In contrast, data deduplication looks for similar blocks across a set of data or backup nodes at the block level and only “saves” a unique block once. The technology includes advanced calculation algorithms to ensure that data is compared efficiently and coherently. There are different types of data deduplication technologies; in the backup space, the most efficient type is source-side deduplication, which ideally applies globally to all protected systems (global source-side deduplication). Benefits include lower bandwidth utilization, faster backups, significant storage savings, and overall improved disaster recovery capabilities.
Data&StorageAsean: Why do the use cases we see for deduplication seem to be limited to backup appliances and all flash arrays?

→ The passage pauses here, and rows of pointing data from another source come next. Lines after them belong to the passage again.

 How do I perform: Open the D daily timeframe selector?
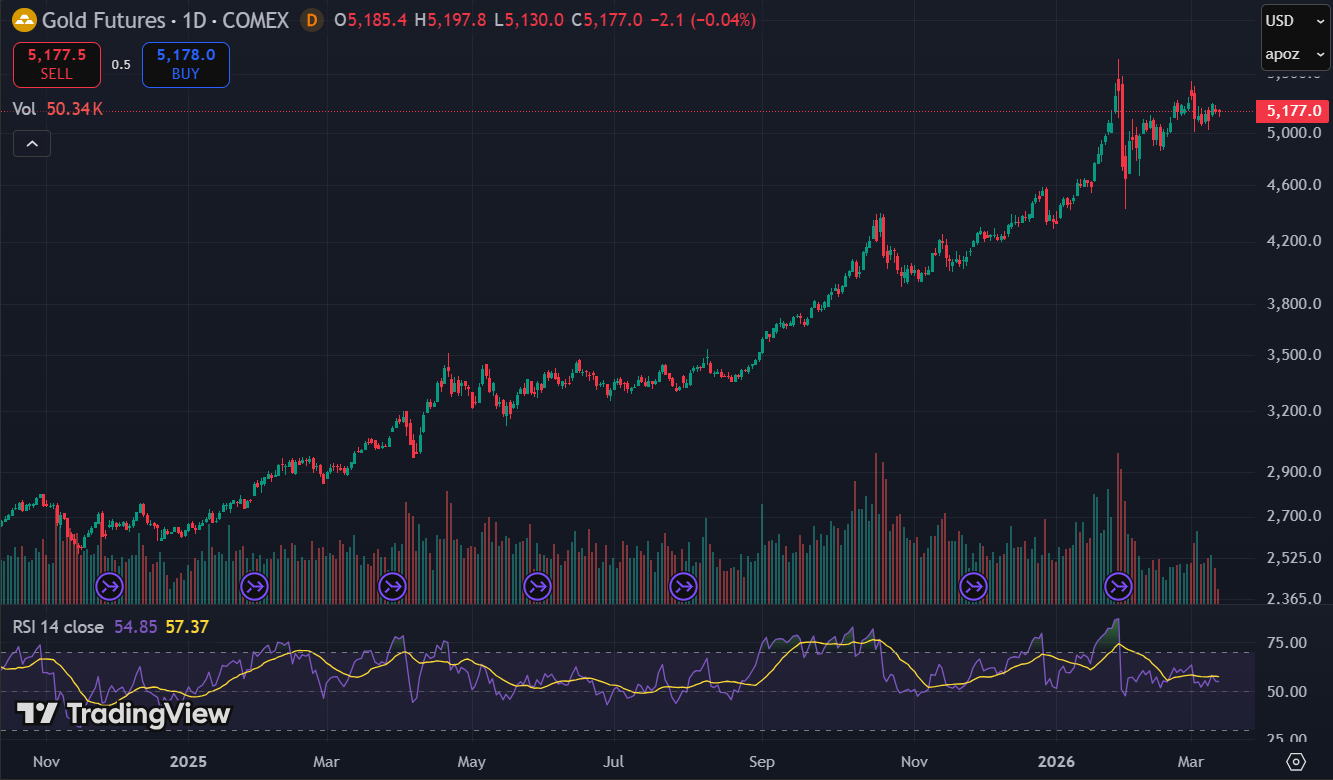tap(311, 20)
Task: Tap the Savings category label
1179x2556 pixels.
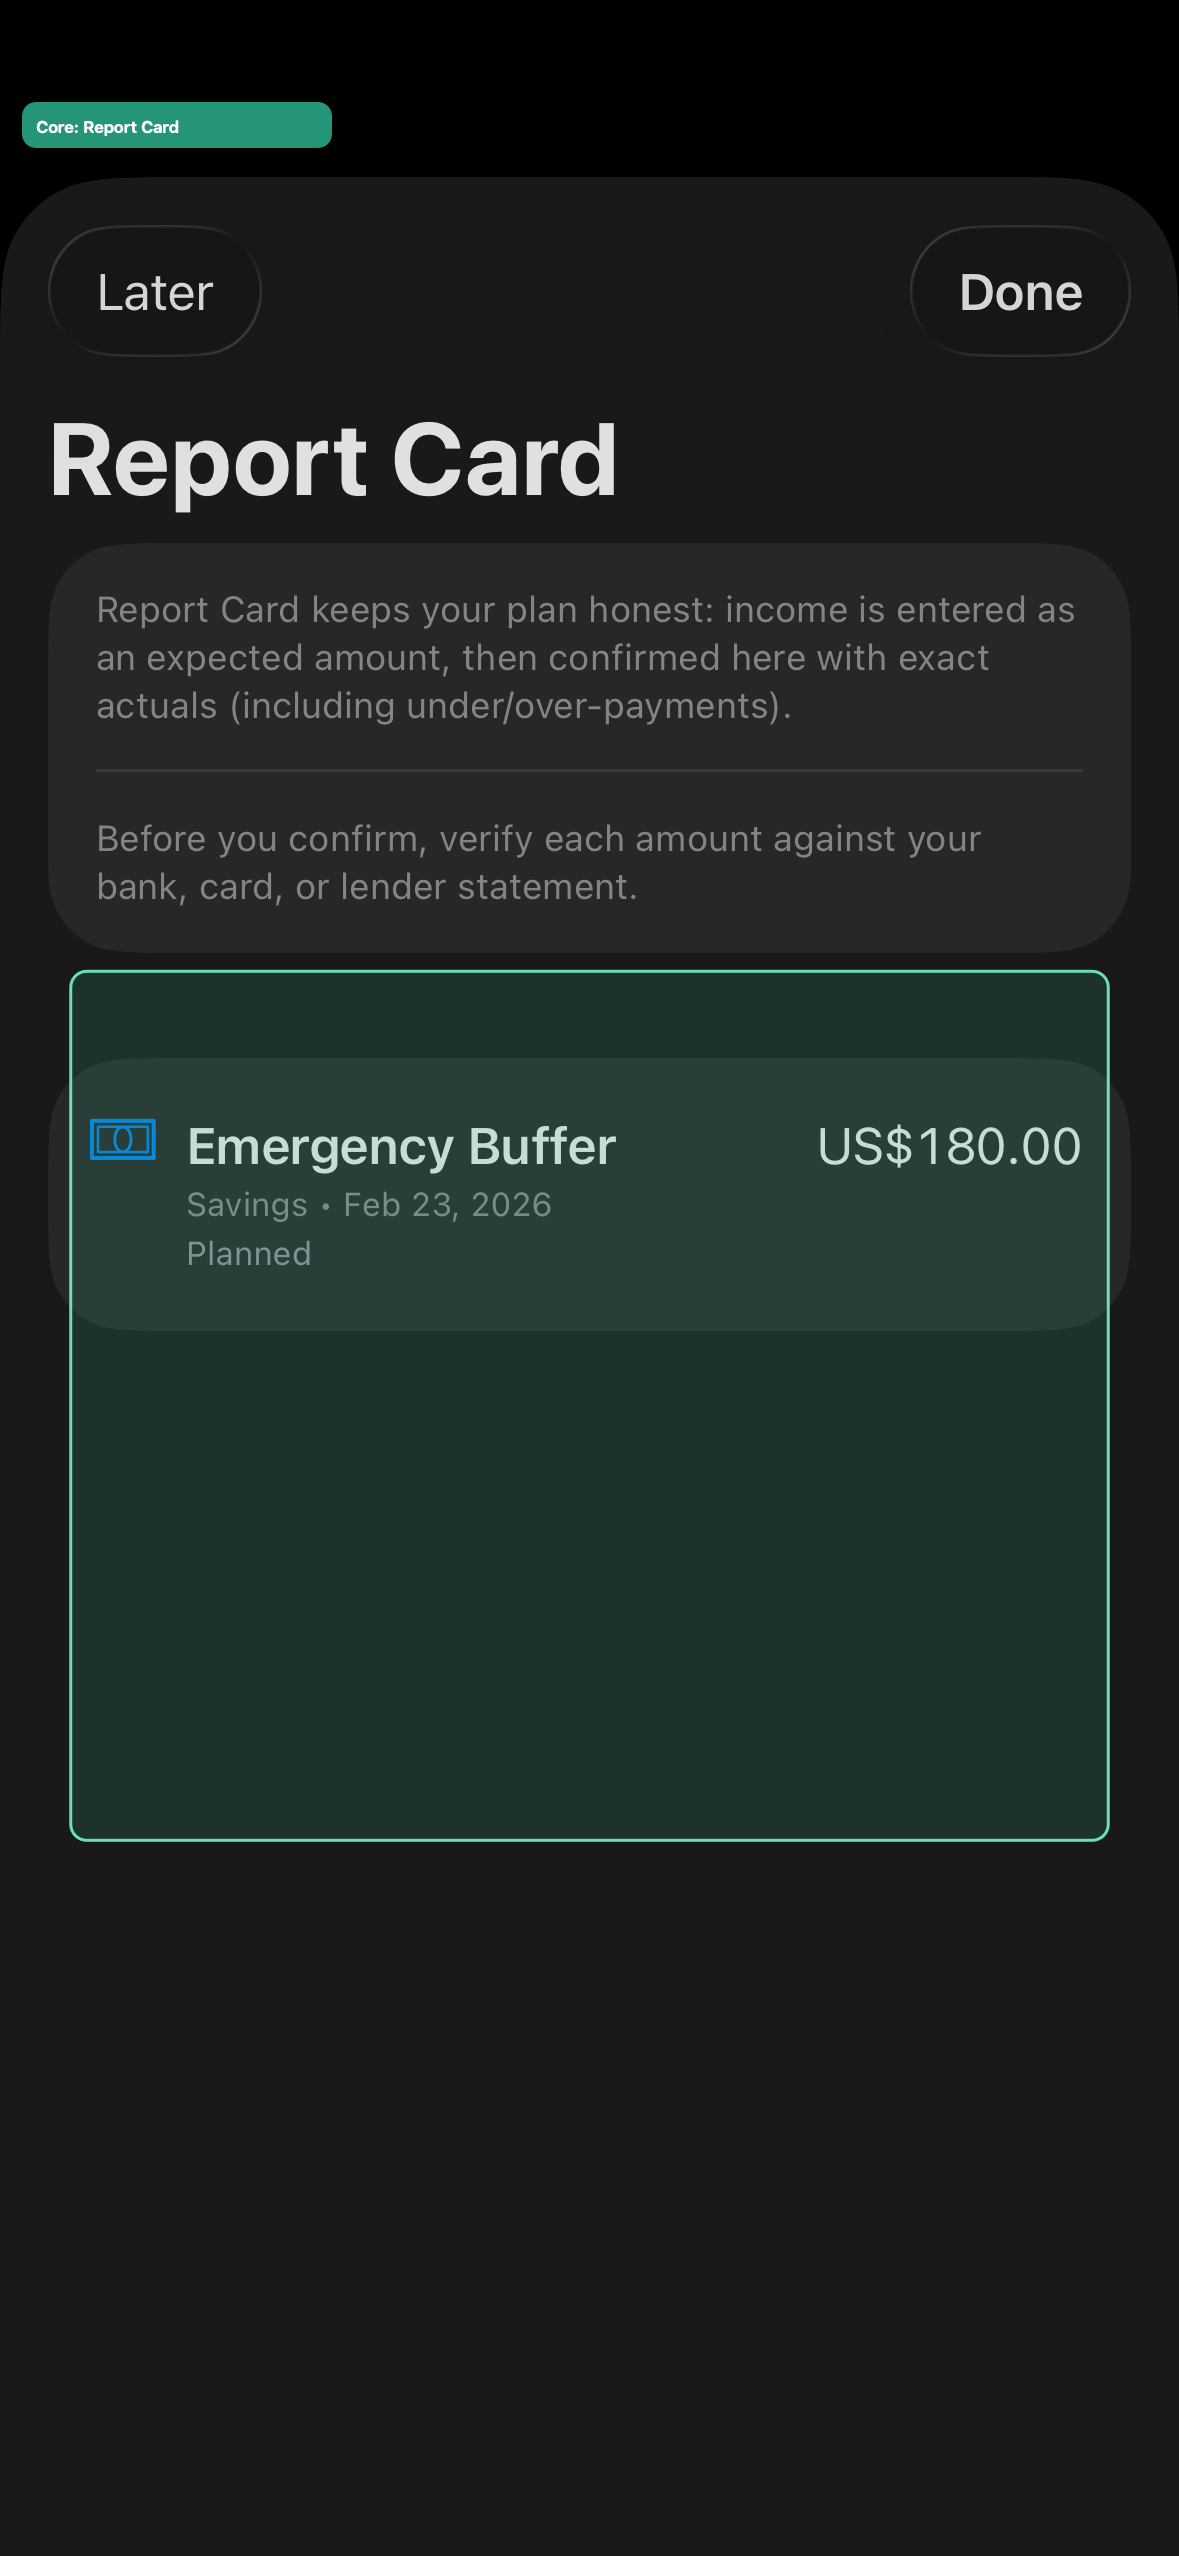Action: 247,1205
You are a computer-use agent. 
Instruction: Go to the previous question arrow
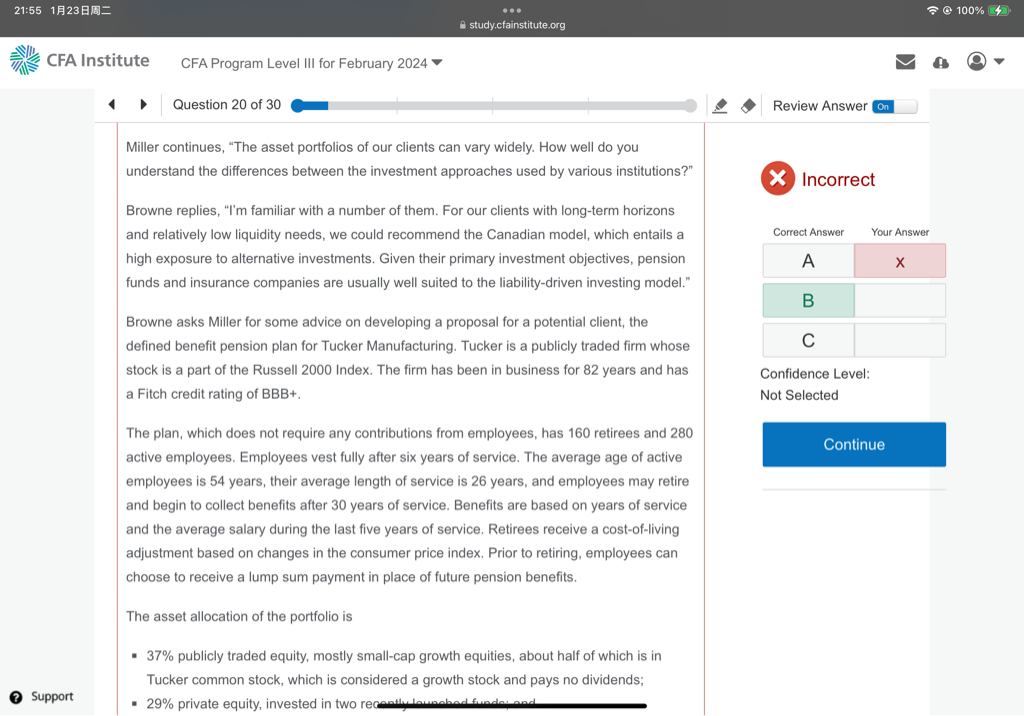click(112, 105)
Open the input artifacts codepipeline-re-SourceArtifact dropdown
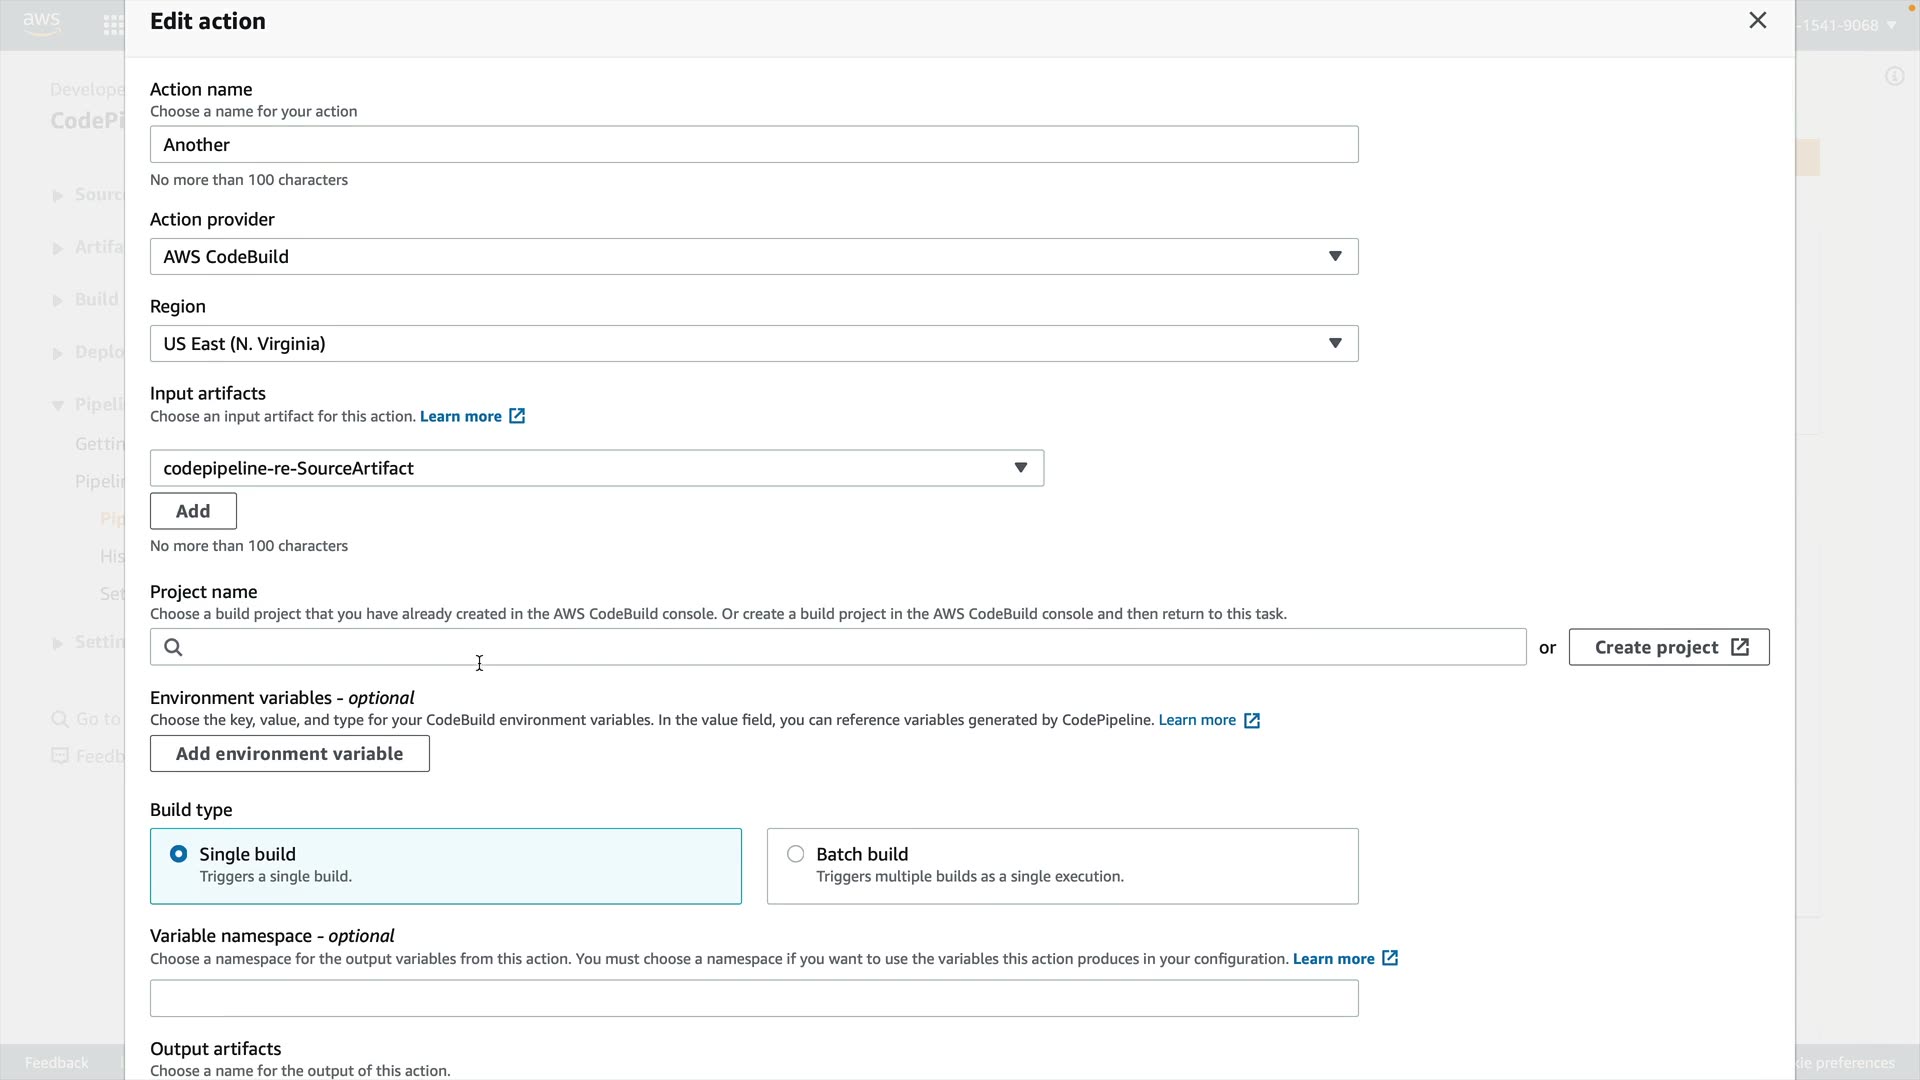This screenshot has height=1080, width=1920. pos(596,468)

Christophe Bertrand: There are multiple benefits of deduplication that primarily lie in the reduction of storage footprints. Storage arrays are a natural place where an end user would want deduplication in order to optimize their investment. That said, there is a drawback in terms of performance and sometimes licensing to using deduplication on an array. More importantly, the deduplication benefits will only apply to the array in question. There’s nothing global to it – it just can’t be shared.
There is also a misconception that deduplication only applies to backup appliances, typically target appliances, meaning that deduplication happens after the backup stream (post-processing) or partially during the backup. These appliances typically require a “landing zone” to stage the data and are ultimately an additional cost to the backup infrastructure. Deduplication is actually software that can be deployed in many different ways depending on the vendor. Modern backup software should be able to de-duplicate at the source.
Data&StorageAsean: Are there different approaches to deduplication and if so what are the benefits and downsides of each?
Christophe Bertrand: There are multiple approaches to deduplication:
- Target deduplication: typically delivered as an appliance that will de-duplicate the backup stream from a backup software. This means end users have to have a backup solution and add on a deduplication appliance. This is an add-on cost that can be substantial.
- Source-side deduplication: the deduplication takes place at the server or VM to be backed up (source) and only blocks that are not in the central data store are actually sent over the network. The process involves a comparison of incremental changes and what is already in the data store. This is the better way of leveraging de-duplication technology.
Data&StorageAsean: Is deduplication technology relevant as companies virtualise and cloud enable?
Christophe Bertrand: Deduplication not only optimizes the use of storage but also the speed by which incremental backups can be performed. In a highly virtualized context, the auto-discovery and protection of new VMs, for example, is a great way to keep pace with the explosion of virtual machines whether on premise or in the cloud. Deduplication is particularly critical in highly-virtualized environments.
Deduplication is useful on premise or in the cloud. Combining deduplication and advanced disaster recovery techniques that leverage virtualization in the cloud optimizes costs and recovery service levels for those end-users who want to leverage public cloud in their BC/DR architecture.
Data&StorageAsean: Are there any unique features you would like to share about your own deduplication offerings?
Christophe Bertrand: Arcserve Unified Data Protection (UDP) is based on a unique, global source-side deduplication architecture, which leverages a 4k-32k variable length block size to deliver industry leading backup capacity and network bandwidth savings. The ability to deduplicate across all clients in the infrastructure is critical to limiting the unnecessary storage and transfer of duplicate backup data; this is what makes it “global.” Data is deduplicated across nodes, jobs and sites.
Arcserve UDP global deduplication goes beyond the limitations of legacy backup vendors whose deduplication technology only applies to a single logical volume, a single backup appliance target, and/or doesn’t include data that is transferred over the network, thus reducing the benefits of bandwidth and replication savings. With Arcserve UDP global deduplication, the database index is replicated and distributed so that all source and target data is deduplicated across all backup servers. Since backup data is globally deduplicated before it is transferred to the target backup server, only changes are sent over the network, which improves performance and reduces bandwidth usage.
Arcserve’s deduplication performs inline deduplication using a combination of variable block level deduplication and adaptive compression both at source and globally at the target, meaning no extra space is required on the target. Combined with Arcserve’s patented infinite incremental (I2) built-in changed block tracking technology, it reduces the amount of backup data that is transmitted over the network and stored on the backend disk.